Controlling fluorescence emission with split-ring-resonator-based plasmonic metasurfaces

Metasurfaces, which consist of resonant metamaterial elements in the form of two-dimensional thin planar structures, retain great capabilities in manipulating electromagnetic wave and potential applications in modifying interaction with fluorescent molecules. The metasurfaces with magnetic responses are favorable to weakening fluorescence quenching while less investigated in controlling fluorescence. In this paper, we demonstrate control over fluorescence emission by engineering the magnetic and electric modes in plasmonic metasurfaces consisting of 45-nm-thick gold split-ring-resonators (SRRs). The fluorescence emission exhibits an enhancement factor of approximate to 18 and is predominantly x-polarized with assistance of the magnetic mode excited by oblique incidence with an x-polarized electric field.
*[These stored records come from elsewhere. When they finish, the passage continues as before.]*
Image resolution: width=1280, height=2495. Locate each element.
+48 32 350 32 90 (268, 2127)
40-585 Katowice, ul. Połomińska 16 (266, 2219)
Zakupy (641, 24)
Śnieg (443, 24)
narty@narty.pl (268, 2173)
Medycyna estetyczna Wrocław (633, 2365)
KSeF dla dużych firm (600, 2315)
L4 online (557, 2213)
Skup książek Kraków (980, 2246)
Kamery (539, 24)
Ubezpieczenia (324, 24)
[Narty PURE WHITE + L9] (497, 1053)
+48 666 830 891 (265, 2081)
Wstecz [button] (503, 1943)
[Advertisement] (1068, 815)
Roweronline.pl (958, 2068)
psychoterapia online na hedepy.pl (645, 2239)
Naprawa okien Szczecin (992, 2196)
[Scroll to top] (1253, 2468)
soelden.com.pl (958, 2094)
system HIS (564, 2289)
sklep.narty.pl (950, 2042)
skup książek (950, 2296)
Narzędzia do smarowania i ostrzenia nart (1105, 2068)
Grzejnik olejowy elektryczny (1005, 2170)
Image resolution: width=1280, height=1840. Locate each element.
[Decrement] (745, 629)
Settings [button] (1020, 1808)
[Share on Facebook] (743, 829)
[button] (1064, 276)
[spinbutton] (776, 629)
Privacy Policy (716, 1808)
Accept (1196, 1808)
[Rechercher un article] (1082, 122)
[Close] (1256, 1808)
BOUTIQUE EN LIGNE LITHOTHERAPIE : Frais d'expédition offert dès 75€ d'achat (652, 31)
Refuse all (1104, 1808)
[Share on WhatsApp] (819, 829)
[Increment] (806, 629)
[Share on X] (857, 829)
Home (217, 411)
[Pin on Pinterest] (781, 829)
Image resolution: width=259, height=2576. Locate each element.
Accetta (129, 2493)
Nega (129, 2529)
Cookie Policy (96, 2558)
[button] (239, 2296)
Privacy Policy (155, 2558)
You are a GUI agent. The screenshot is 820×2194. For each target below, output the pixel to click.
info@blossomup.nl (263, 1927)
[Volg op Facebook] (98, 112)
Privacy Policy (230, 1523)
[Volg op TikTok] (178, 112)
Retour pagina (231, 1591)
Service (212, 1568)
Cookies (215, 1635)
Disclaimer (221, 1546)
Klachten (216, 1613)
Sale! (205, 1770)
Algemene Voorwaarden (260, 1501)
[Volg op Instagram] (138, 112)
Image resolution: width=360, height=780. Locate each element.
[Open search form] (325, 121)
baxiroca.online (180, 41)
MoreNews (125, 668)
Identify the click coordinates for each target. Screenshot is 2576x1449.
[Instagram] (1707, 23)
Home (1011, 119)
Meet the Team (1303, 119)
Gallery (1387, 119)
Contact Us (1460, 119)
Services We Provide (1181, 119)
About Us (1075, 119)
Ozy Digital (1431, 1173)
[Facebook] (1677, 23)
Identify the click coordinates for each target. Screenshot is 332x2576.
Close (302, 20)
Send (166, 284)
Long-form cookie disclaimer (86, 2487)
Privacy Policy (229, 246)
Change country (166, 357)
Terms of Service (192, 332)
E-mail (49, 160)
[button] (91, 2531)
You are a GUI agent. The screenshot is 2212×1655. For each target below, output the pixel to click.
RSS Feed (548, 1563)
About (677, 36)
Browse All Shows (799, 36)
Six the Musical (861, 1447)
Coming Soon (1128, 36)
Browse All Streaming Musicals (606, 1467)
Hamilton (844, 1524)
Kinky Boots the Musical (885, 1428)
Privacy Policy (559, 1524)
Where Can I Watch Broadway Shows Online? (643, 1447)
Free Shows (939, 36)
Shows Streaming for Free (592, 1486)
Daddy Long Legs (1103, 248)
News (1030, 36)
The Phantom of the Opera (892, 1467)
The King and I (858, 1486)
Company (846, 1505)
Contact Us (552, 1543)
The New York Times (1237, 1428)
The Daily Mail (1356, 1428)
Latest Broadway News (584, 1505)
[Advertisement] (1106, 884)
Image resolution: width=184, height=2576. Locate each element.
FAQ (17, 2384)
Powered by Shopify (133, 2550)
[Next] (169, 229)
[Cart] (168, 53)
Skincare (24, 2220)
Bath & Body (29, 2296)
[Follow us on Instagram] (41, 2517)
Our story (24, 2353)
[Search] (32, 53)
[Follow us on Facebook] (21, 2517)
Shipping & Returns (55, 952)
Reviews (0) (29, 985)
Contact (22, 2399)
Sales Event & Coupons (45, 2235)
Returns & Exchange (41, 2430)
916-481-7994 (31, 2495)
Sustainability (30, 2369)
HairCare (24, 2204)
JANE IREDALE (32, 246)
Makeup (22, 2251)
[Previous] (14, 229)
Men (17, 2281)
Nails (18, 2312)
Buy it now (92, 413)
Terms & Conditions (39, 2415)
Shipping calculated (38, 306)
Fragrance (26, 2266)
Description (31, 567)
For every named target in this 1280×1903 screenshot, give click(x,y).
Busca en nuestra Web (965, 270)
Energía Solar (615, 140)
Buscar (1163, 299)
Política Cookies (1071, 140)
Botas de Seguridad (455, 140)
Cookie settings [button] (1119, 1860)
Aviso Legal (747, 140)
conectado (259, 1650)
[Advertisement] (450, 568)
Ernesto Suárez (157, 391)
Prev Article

The magnetic and electric modes excited by oblique incidence with a y-polarized electric field contribute to the rotation of emission polarization with respect to the incident polarization. The results demonstrate manipulating the interaction of fluorescent emitters with different resonant modes of the SRR-based metasurface at the nanoscale by the polarization of incident light, providing potential applications of metasurfaces in a wide variety of areas, including optical nanosources, fluorescence spectroscopy and compact biosensors.